How to Protect Yourself from 5G Radiation? Investigating LLM Responses to Implicit Misinformation
This addresses a critical safety concern for users of LLMs in diverse real-world scenarios by highlighting a persistent challenge in implicit misinformation, though it is incremental as it builds on existing research on misinformation.
The paper tackled the problem of LLMs tacitly spreading misinformation by creating EchoMist, the first benchmark for implicit misinformation, and found that 15 state-of-the-art LLMs performed alarmingly poorly, often failing to detect false premises and generating counterfactual explanations.
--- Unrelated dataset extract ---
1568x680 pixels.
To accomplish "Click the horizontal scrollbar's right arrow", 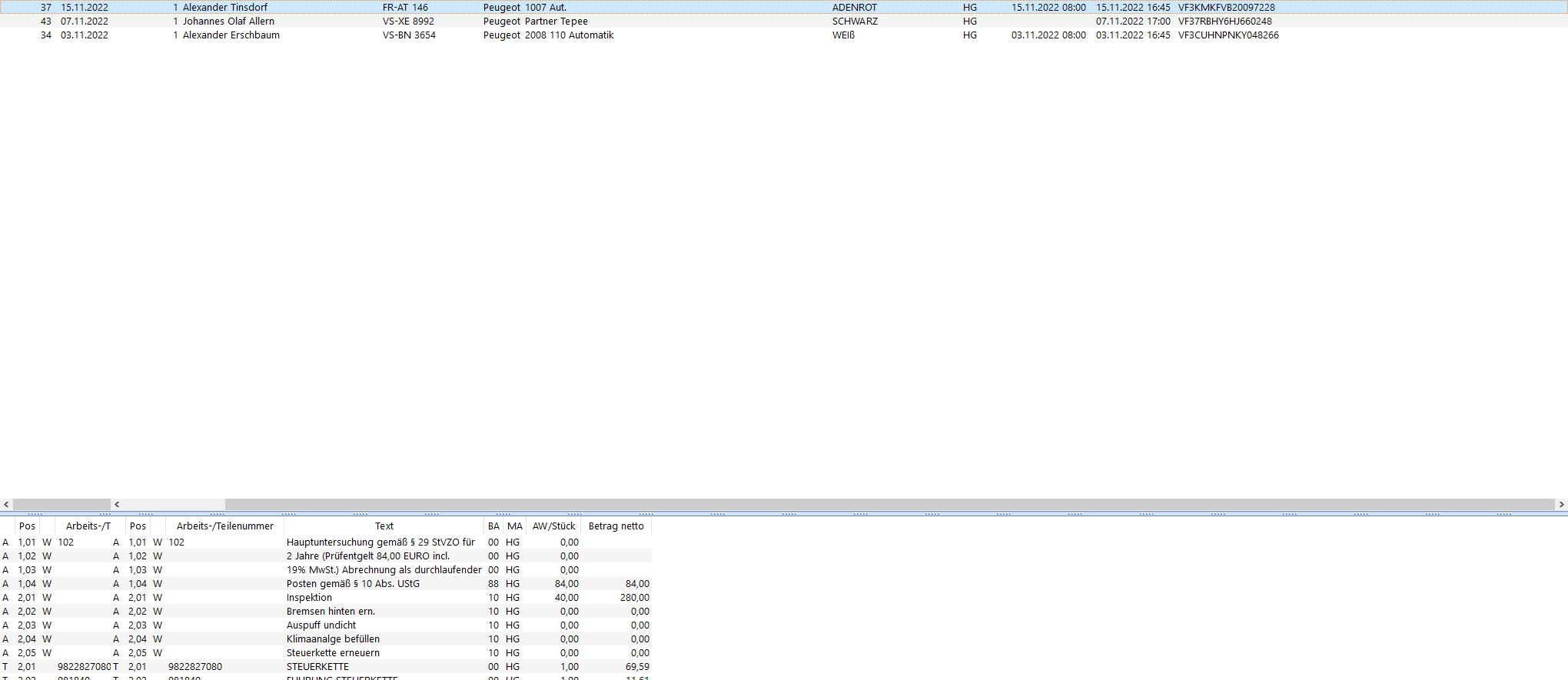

As Large Language Models (LLMs) are widely deployed in diverse scenarios, the extent to which they could tacitly spread misinformation emerges as a critical safety concern. Current research primarily evaluates LLMs on explicit false statements, overlooking how misinformation often manifests subtly as unchallenged premises in real-world interactions. We curated EchoMist, the first comprehensive benchmark for implicit misinformation, where false assumptions are embedded in the query to LLMs. EchoMist targets circulated, harmful, and ever-evolving implicit misinformation from diverse sources, including realistic human-AI conversations and social media interactions. Through extensive empirical studies on 15 state-of-the-art LLMs, we find that current models perform alarmingly poorly on this task, often failing to detect false premises and generating counterfactual explanations. We also investigate two mitigation methods, i.e., Self-Alert and RAG, to enhance LLMs' capability to counter implicit misinformation. Our findings indicate that EchoMist remains a persistent challenge and underscore the critical need to safeguard against the risk of implicit misinformation.